I was thoroughly entertained by all the live productions, however I do play favorites. The Festival of the Lion King debuted at Disney’s Animal Kingdom Theme Park when it opened in 1998 and became an instant guest favorite. It was soon followed by a version in Hong Kong Disneyland. And Hong Kong’s version does not pale by comparison by any means—it’s an extravaganza! Set in an indoor amphitheater, the Circle of Life comes alive on a circular stage as you swing with Timon, Pumbaa, Nala, Scar, and the title character. The massive animated floats tower above the audience and are a spectacle unto themselves. Aerial performances, fire dancers, acrobats, and stunning special effects are other highlights of this first-rate show.
Over in Fantasyland, Mickey and the Wondrous Book thoroughly delighted me! (It wasn’t originally on our agenda, but once again, Kathy had the hook-ups.) Set in a modern-day library, the musical revue features an array of Disney characters with nods to several classic Disney books. As an author, I was thrilled to see all of the children engaged with the storytelling and on their edges of their seats—just like me.
Mystic Manor and its tribute to Society of Explorers and Adventurers has many Easter eggs, but I’d like to point out the one where you can find Walt and Roy: In the black and white photograph celebrating the Grand Opening and Dedication of the attraction on January 1, 1896 (wink wink).
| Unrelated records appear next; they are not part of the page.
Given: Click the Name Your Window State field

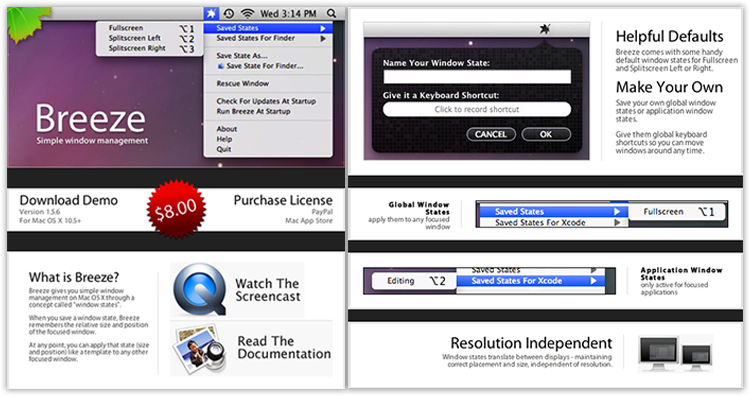Looking at the screenshot, I should [x=477, y=76].
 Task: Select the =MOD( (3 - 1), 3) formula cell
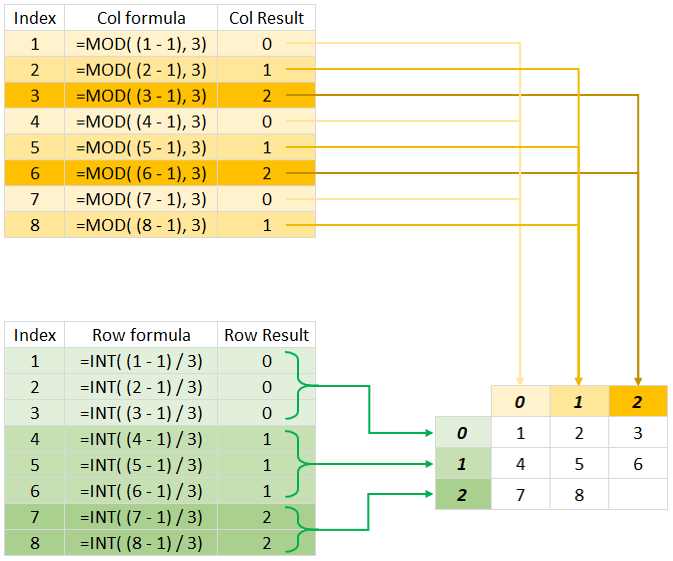tap(141, 96)
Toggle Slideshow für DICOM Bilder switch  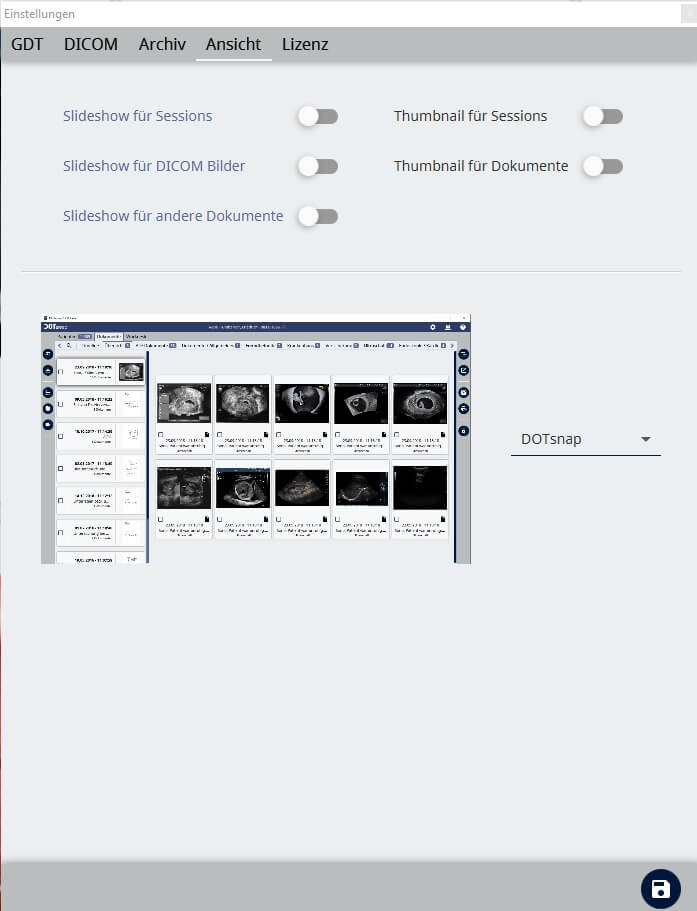click(318, 166)
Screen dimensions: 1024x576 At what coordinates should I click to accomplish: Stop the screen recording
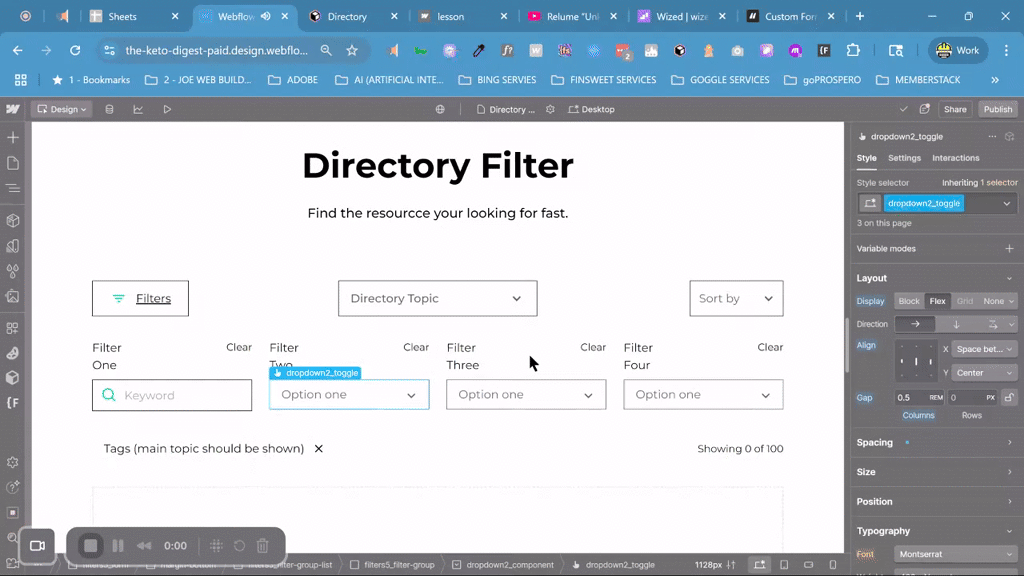click(91, 545)
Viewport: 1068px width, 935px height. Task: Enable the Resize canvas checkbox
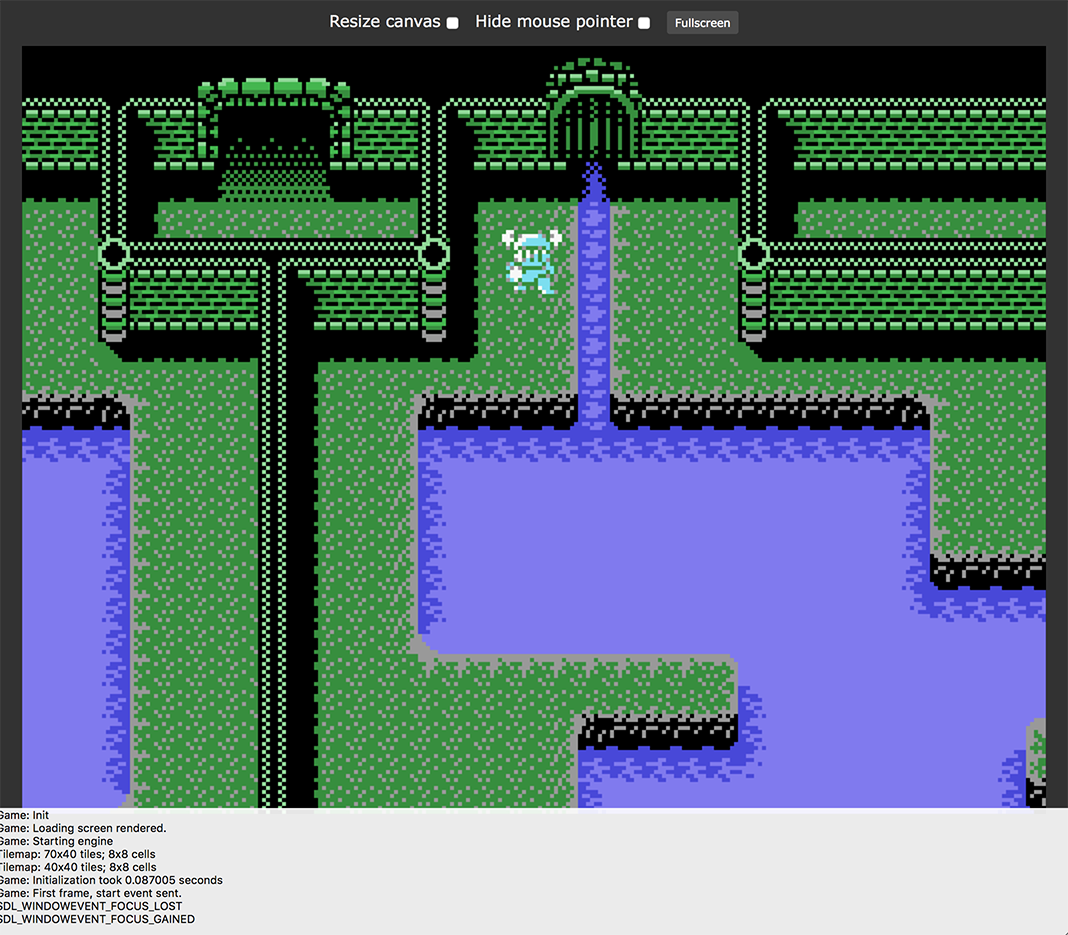coord(452,23)
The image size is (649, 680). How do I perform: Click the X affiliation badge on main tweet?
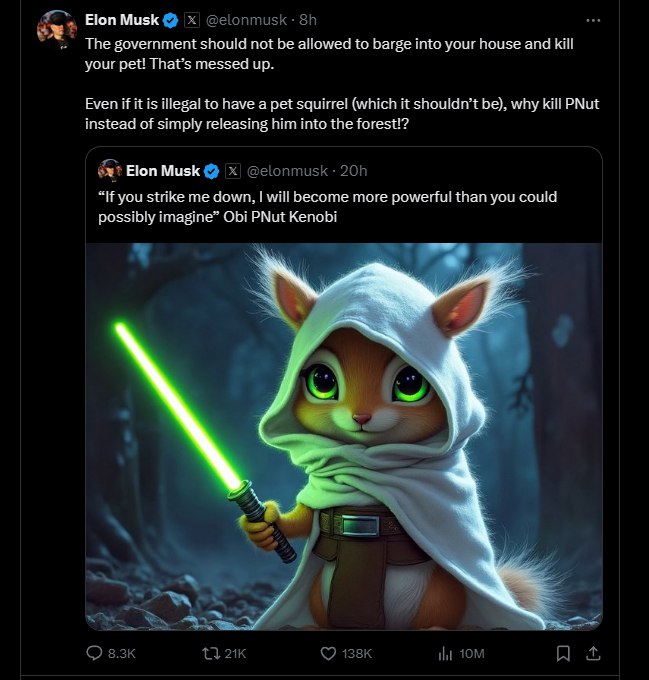click(x=193, y=20)
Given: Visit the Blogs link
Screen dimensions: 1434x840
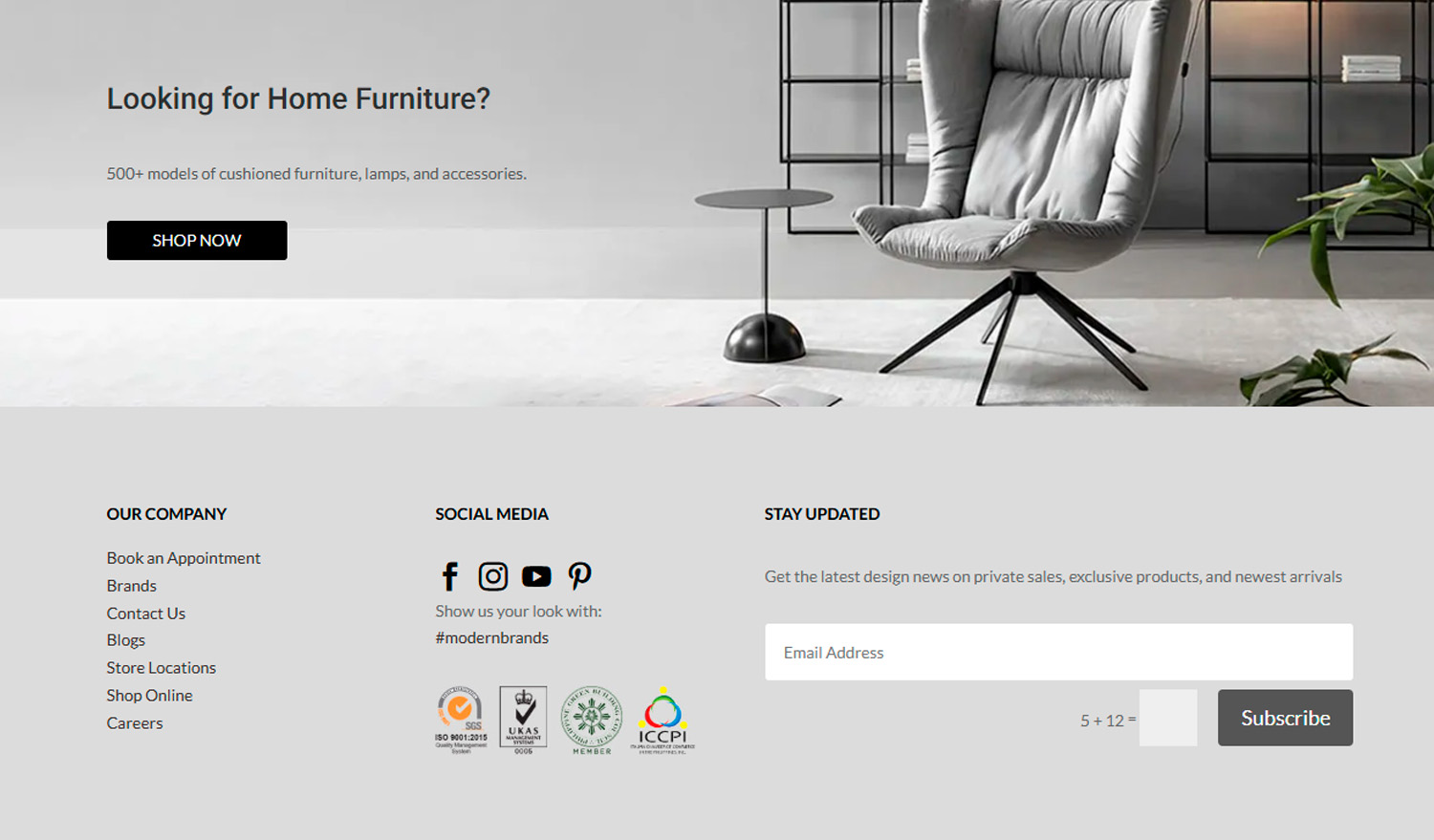Looking at the screenshot, I should click(x=126, y=640).
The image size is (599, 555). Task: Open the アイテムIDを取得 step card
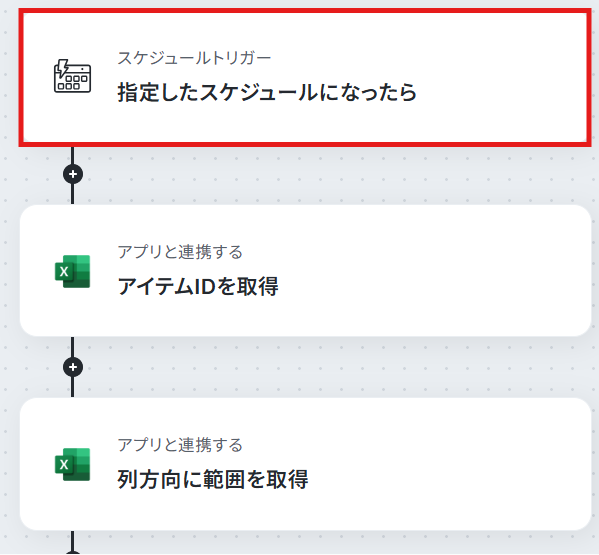coord(305,271)

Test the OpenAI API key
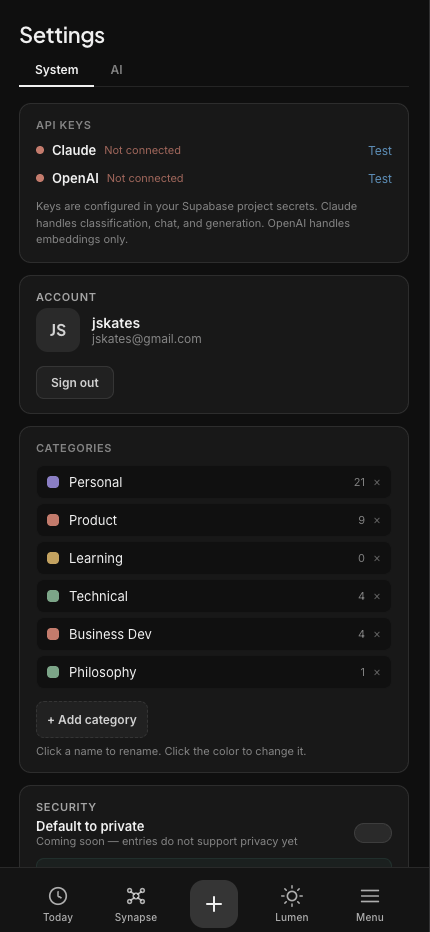pyautogui.click(x=380, y=178)
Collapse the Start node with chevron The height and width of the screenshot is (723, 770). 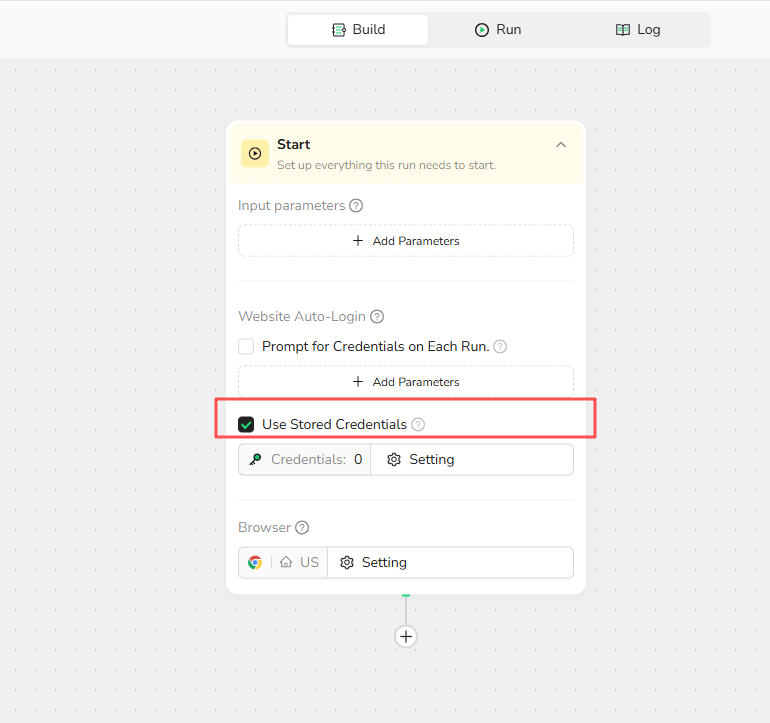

Speaking of Walt—this news just in—and for me, it’s a career highlight! Walt’s Cafe in the Hong Kong Disneyland Hotel just debuted an “Eat Like Walt Disney” menu. Featuring authentic vintage recipes from my first book, Eat Like Walt: The Wonderful World of Disney Food, the stalwarts are there —chili and Scotch Mist —but also Macaroni Mickey Mouse and Tahitian Terrace Punch. The culinary tribute also includes historical anecdotes that connect guests with the world’s greatest showman.
Last and certainly not least: Happy 18th anniversary, Hong Kong Disneyland!